In the UK once your turnover reaches £85,000 a year in any 12 month period you should register your business for VAT. You’ll get a VAT number and you should find a place to enter this on your marketplace/platform in the settings. You should also submit your VAT ID to your fulfilment provider e.g. Printful. From then on your fulfilment service and marketplace will stop charging you VAT, but you’ll be responsible for accounting and paying the VAT yourself.

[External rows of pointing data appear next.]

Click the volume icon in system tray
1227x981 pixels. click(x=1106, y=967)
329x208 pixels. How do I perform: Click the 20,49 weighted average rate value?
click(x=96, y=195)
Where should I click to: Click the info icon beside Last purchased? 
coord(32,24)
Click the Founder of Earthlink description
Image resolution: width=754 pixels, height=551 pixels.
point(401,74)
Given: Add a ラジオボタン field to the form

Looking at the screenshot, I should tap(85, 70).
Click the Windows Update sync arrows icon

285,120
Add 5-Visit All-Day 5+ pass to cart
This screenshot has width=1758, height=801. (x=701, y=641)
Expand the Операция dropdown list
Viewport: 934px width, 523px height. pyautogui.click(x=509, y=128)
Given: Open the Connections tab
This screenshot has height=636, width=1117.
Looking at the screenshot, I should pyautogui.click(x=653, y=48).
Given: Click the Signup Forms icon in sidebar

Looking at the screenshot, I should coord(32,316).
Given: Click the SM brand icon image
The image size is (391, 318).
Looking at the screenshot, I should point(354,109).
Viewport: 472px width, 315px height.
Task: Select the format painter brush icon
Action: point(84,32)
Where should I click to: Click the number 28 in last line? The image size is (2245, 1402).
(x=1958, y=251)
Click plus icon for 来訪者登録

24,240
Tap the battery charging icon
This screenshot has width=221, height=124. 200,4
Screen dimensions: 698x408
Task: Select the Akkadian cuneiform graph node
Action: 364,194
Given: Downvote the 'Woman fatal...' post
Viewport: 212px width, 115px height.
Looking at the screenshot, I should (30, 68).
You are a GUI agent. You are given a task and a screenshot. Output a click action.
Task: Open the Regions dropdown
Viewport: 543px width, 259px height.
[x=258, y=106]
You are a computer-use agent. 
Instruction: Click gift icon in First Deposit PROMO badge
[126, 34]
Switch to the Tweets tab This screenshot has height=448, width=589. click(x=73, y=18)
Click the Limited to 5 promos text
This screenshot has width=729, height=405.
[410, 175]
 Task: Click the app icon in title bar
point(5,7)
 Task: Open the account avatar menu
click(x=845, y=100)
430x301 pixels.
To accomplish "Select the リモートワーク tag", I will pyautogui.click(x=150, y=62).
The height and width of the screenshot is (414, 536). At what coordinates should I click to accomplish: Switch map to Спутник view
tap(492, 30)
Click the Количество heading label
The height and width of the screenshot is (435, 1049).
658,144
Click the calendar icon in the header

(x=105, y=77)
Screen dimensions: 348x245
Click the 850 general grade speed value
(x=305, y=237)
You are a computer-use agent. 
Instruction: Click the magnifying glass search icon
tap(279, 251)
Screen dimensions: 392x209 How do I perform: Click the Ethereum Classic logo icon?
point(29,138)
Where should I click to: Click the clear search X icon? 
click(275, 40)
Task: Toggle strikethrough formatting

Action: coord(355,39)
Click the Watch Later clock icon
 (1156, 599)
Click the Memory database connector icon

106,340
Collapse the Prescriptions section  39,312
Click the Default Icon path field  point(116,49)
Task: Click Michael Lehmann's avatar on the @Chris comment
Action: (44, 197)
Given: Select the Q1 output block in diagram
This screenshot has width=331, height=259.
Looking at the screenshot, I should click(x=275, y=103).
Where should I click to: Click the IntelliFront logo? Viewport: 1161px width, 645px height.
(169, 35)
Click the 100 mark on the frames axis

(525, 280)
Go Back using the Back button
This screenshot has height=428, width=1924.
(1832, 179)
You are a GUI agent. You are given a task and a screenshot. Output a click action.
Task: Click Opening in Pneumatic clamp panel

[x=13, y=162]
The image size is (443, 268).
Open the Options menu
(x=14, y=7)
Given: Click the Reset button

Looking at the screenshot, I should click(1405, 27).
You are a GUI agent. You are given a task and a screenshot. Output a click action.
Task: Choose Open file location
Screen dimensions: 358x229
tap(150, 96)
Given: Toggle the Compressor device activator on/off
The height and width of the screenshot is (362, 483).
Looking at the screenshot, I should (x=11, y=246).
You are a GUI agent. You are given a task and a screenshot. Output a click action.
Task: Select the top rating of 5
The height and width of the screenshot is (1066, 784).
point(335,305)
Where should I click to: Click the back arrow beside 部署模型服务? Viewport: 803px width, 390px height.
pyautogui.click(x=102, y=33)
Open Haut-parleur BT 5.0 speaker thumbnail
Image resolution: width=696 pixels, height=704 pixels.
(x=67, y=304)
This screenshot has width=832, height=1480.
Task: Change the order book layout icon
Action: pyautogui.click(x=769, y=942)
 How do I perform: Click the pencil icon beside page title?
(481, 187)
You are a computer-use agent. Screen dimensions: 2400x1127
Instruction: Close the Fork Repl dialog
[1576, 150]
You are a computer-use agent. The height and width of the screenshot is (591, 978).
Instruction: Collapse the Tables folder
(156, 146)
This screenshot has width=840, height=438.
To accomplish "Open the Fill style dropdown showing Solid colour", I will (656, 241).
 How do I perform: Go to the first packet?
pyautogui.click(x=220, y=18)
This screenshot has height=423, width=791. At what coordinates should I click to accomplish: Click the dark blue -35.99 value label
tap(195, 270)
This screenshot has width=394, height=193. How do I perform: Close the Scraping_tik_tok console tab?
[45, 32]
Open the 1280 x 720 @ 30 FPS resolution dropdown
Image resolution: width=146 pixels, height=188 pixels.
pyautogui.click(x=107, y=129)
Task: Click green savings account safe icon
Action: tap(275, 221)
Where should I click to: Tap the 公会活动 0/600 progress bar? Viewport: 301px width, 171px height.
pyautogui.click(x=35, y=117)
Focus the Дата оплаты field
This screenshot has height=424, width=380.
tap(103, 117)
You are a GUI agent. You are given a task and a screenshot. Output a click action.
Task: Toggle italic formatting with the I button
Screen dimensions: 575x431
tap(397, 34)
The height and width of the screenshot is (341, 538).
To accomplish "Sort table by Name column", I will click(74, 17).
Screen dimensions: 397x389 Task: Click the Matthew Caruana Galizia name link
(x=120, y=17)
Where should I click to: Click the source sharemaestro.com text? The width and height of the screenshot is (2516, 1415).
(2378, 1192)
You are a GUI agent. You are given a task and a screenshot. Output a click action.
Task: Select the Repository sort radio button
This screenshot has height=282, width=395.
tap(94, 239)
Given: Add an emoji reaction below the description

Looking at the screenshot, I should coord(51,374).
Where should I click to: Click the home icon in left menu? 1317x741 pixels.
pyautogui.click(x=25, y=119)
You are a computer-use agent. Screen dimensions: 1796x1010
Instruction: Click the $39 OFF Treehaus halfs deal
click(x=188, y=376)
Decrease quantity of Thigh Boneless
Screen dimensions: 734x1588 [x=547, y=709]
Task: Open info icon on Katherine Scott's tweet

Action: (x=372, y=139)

Merch By Amazon Tax Withholdings

Law requires companies such as Amazon to withhold 30% of any non-US sellers royalties. This means if you’re a non-US MBA seller, up to 30% of your royalties may be withheld when you first start selling on there.

The problem is that this number isn’t 30% for all countries, and in fact for some countries such as the UK your income isn’t supposed to be withheld at all. Depending on your country you can claim back this withholding, but you need an EIN number (employer identification number) which you can get by calling the IRS.

This article by Merch Informer guides you through the process step-by-step. If you are an Amazon seller outside the US, it’s important to check if your income is being withheld and deal with it as soon as possible.